I wonder what role the patient plays in the construction of a new office in the middle of a really intense, close, involved analysis. I have some thoughts about this. Here are the thoughts.
Ultimately, this is my therapist’s office. She is paying for it (though, honestly, I am paying a little for it, too, but that’s a complex matter, so let’s just say that she is paying for it and leave it at that), she’s got her name on it, she sees people I don’t know in it, I spend much less time in it, etc. This is point one. I think point one is a very valid point that could be belabored at length, but let’s just say that there is a very important line between me and my therapist, and this line is the line of our separateness, and the office lies on her side of this line.
At the same time, if I were a therapist, would I want to do something that is radically different with my office? Would I want to tell my patients, who know me and feel comfortable with me, hey, this is my new me, how do you like it? I don’t know. Of course, it might be very exciting for me, the therapist, to have a great new space to decorate and, in the process of decorating it, be able to reinvent myself, change style entirely, go a little bit crazy (this is very much NOT what my therapist wants to do; I’m thinking about the whole idea of redecorating a therapist’s office in general terms). But it seems to me (I may be wrong), if you are a therapist this is something you do with your own home, not with your office. The space you share with people, you keep it welcoming and universal. I am not saying bland, but bland is not very far from what I am saying.
And now I realize that I have skipped a ton of steps. I was talking about continuity, now I’m talking about a therapist’s space in general. Maybe I’m thinking of my therapist’s old office as “bland” in a tasteful, reassuring, comfortable, professional way. And I think I want it to stay that way.
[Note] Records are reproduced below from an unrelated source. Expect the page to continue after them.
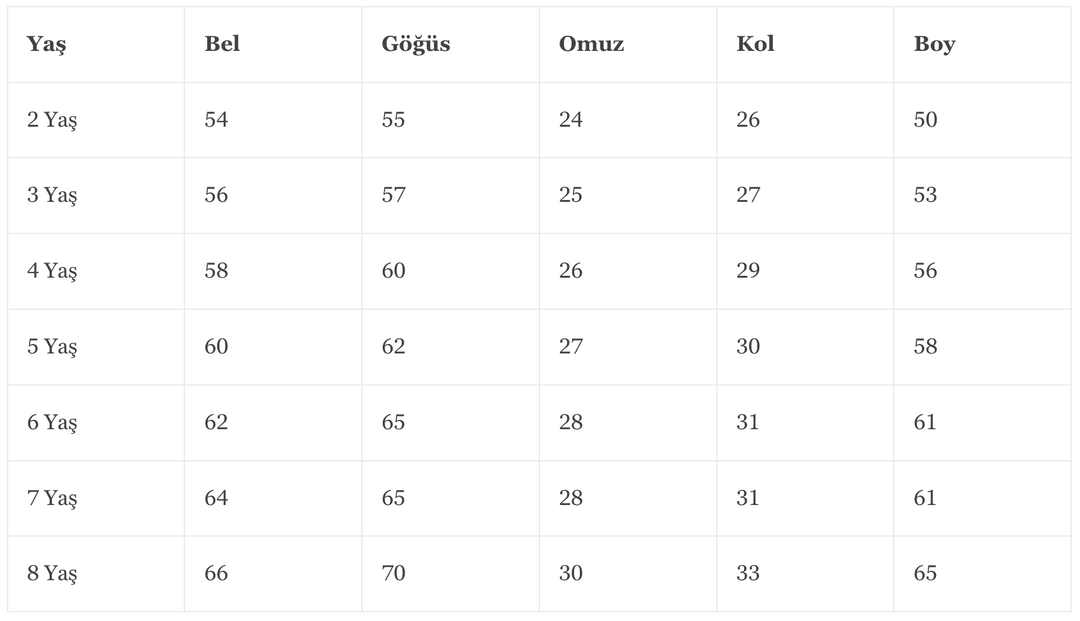Select the Göğüs column header
1080x621 pixels.
tap(416, 44)
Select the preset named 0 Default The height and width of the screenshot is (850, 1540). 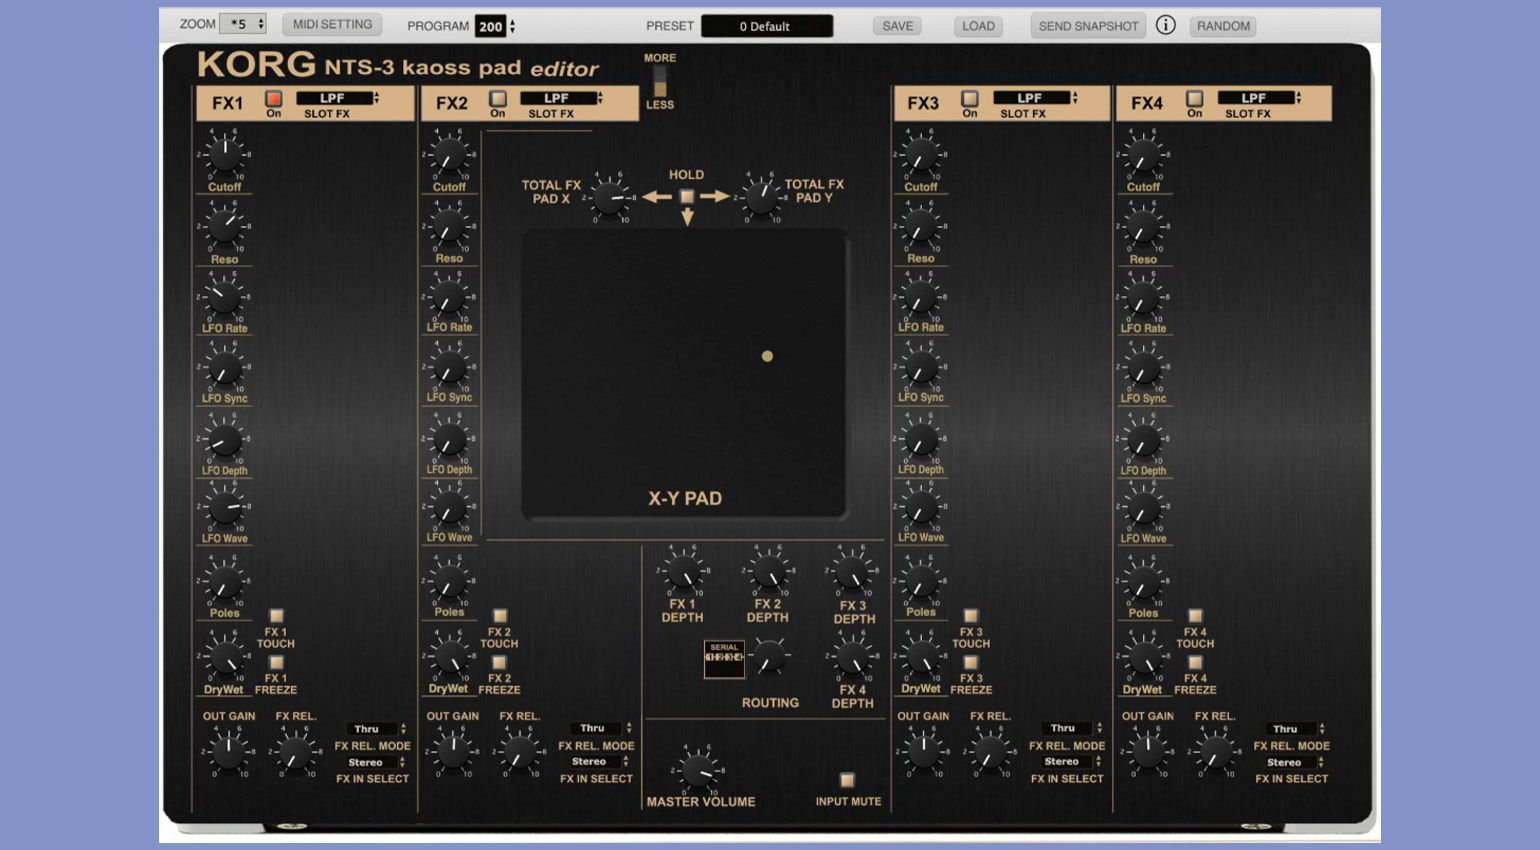click(x=767, y=25)
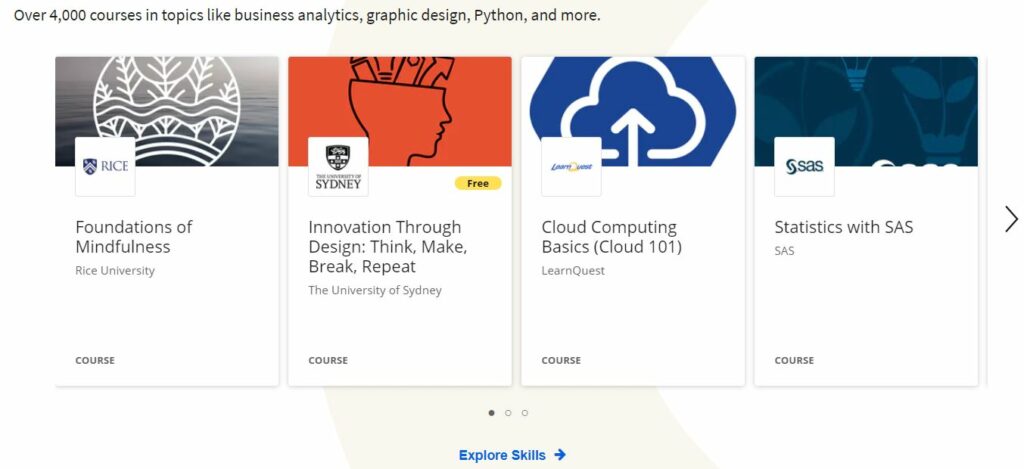Click the orange head illustration banner
The height and width of the screenshot is (469, 1024).
click(400, 111)
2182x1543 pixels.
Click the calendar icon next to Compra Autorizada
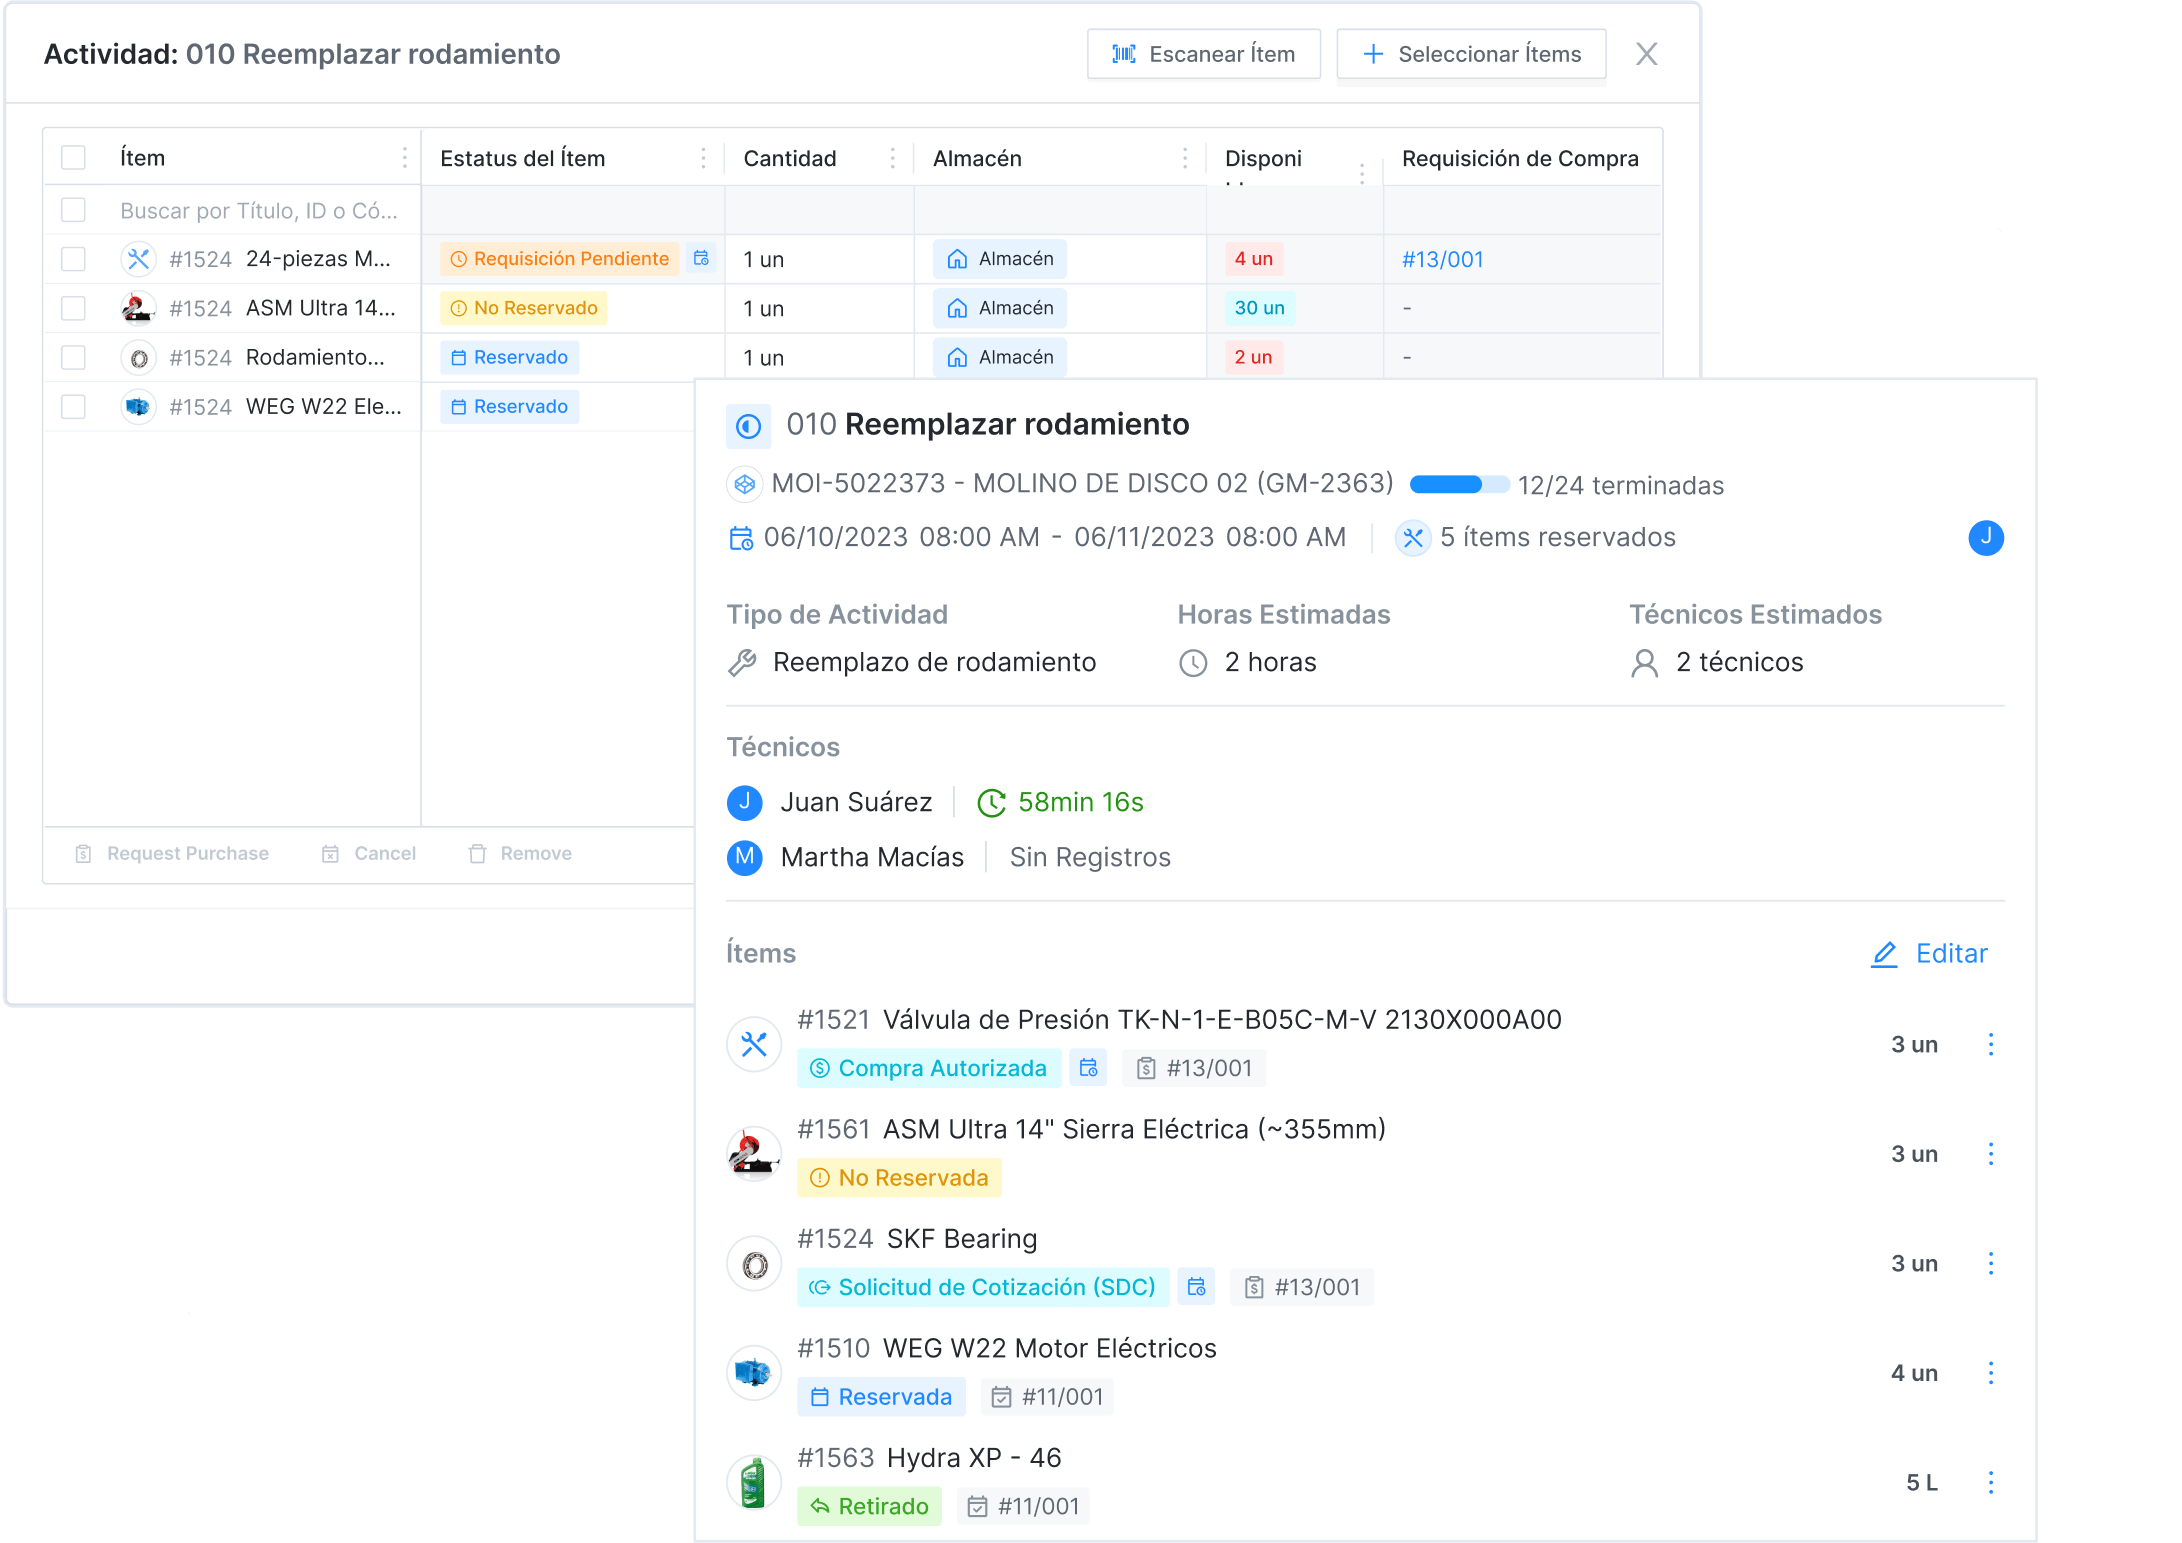coord(1088,1068)
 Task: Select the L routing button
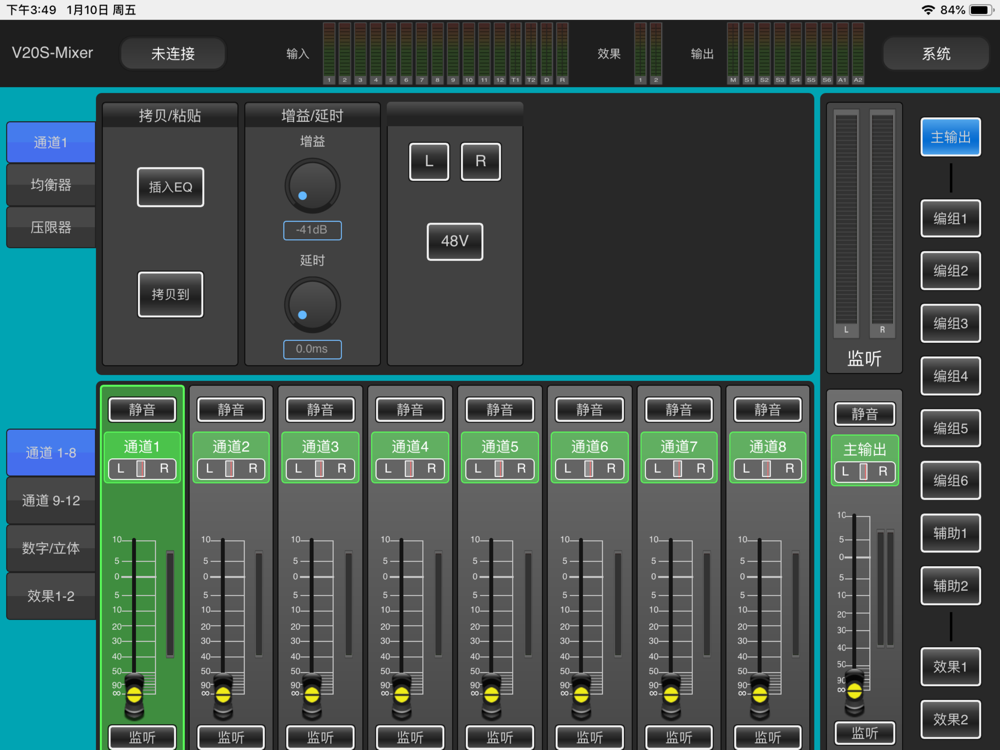coord(429,161)
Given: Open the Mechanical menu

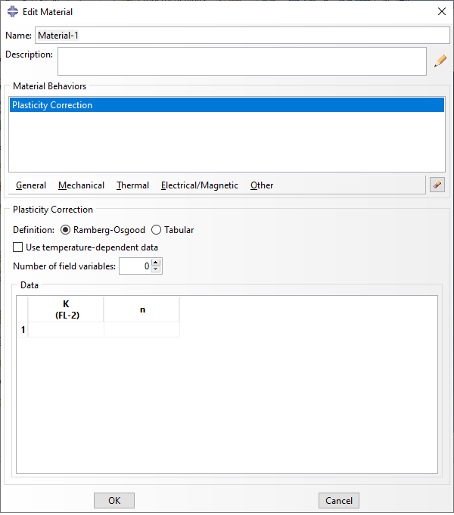Looking at the screenshot, I should tap(81, 185).
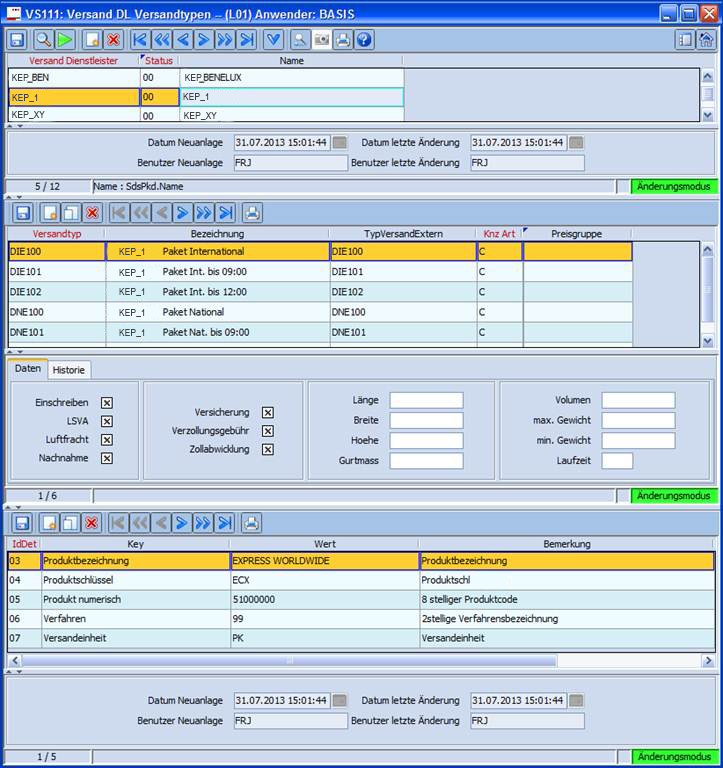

I don’t want the space to be telling me so much about my therapist that I feel excluded. I want the space to be open to me, to other patients who may be very different from me, to rich people, to poor people, to people with a flamboyant sensibility and people with a conservative sensibility — to signal welcome instead of a strong presence that boldly asserts THIS IS WHO I AM AND THIS IS MY OFFICE.
And I think this is all I have to say on the subject for now.